So-called Schedule A litigation, that is, mass lawsuits against cross-border sellers, usually refers to intellectual property rights holders suing dozens or even hundreds of online sellers in one case, listing the defendants in Schedule A, and combining this with sealed complaints, ex parte temporary restraining orders without notice to the defendants, asset freezes, electronic service circumventing the Hague Convention, and assistance and alternative service through platforms/payment institutions. In Price v. Schedule A Defendants, the Middle District of Florida gave a fairly clear summary of this model: such cases often identify defendants through sealed lists and seek injunctions, asset freezes, and evidentiary discovery from platforms/financial institutions against a large number of online sellers in a centralized manner.


Schedule A Lawsuits Against Cross-Border Sellers in 2026

The core trend in 2026 is not that courts are completely rejecting Schedule A, but that courts are requiring it to return to the basic constraints of ordinary civil litigation: personal jurisdiction must be supported by evidence of specific sales or targeting of the local market; suing multiple defendants in one case requires proof that there is a real connection or common factual basis among them; applications for temporary injunctions and asset freezes cannot rely solely on generalized allegations, but must submit specific materials sufficient to prove urgency, likelihood of infringement, and the necessity of freezing assets; and the scope of relief granted by courts should also match the rights and possible harm that have been proven.

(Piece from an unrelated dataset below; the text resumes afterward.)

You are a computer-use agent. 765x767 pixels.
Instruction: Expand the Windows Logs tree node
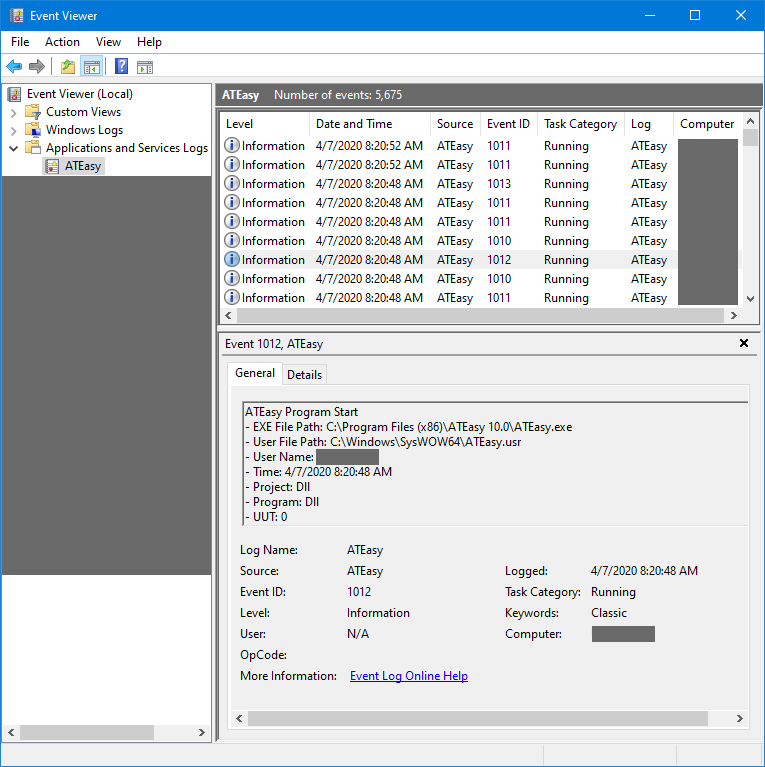14,130
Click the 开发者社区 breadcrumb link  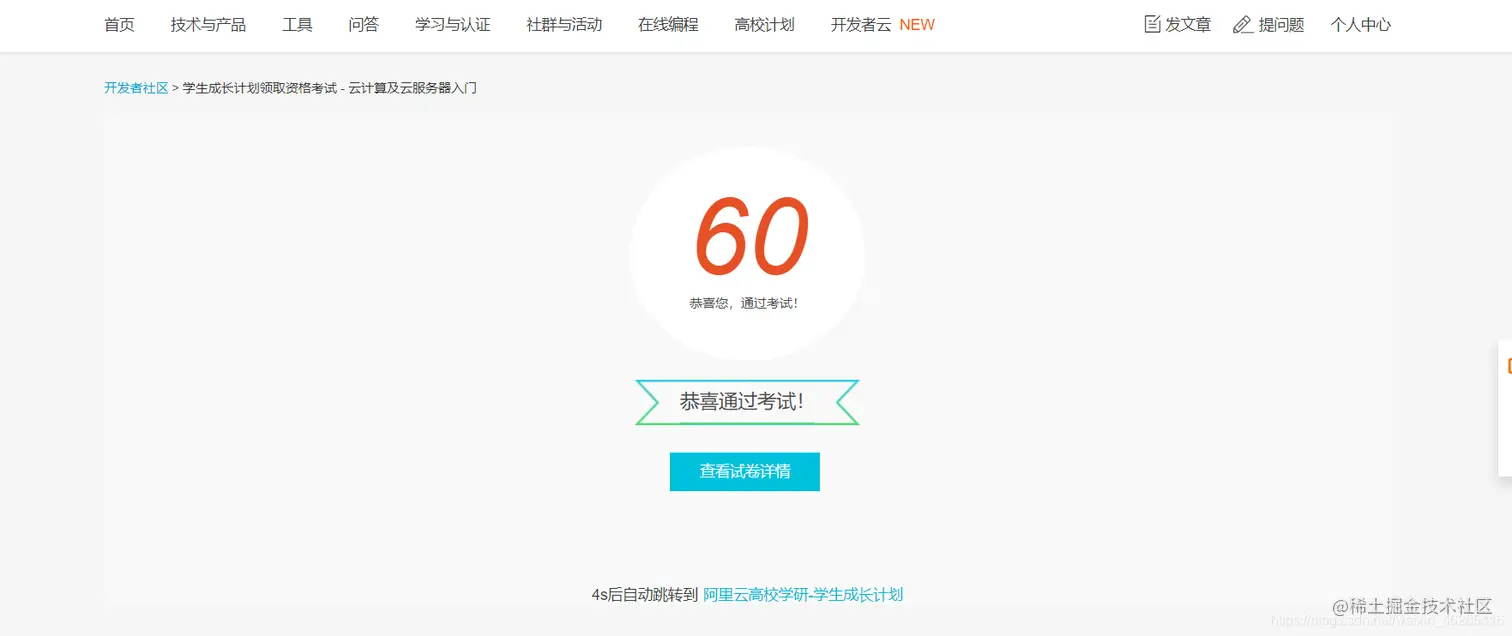coord(136,87)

I. The Biggest Turning Point: The Seventh Circuit Requires Real Evidence of Sales Within the Jurisdiction

The most important case in 2026 is Yinnv Liu v. Monthly, No. 25-2074, 7th Cir. Mar. 31, 2026. In that case, the plaintiff obtained a default judgment in the Northern District of Illinois, but the Seventh Circuit held that the record contained no evidence showing that the defendant had actually completed sales to Illinois residents. Screenshots of the website only showed that the goods “could” be shipped to Chicago, which is not the same as an actual sale occurring within the jurisdiction. The Seventh Circuit therefore vacated the default judgment and instructed dismissal for lack of personal jurisdiction.


This has a major impact on Schedule A practice nationwide, especially in the Northern District of Illinois. Judge Gettleman subsequently issued a Schedule A standing order expressly requiring plaintiffs, within two weeks after filing, to submit a memorandum of no more than 10 pages explaining why joinder of the defendants complies with Rule 20 and why the court has personal jurisdiction over each defendant. The order also specifically cites Liu v. Monthly, emphasizing the distinction between “an accessible website plus completed sales within the jurisdiction” and “merely accessible and capable of delivery.”


This means that, after 2026, if plaintiffs merely submit shopping cart screenshots, checkout pages, and deliverable addresses, the risk will increase significantly. A more prudent approach is to complete the purchase of infringing samples, preserve orders, logistics records, delivery records, and payment records, and match the evidence by name to each defendant.


II. Joinder of Defendants Is Moving from “Same IP” Toward “Same Core of Facts”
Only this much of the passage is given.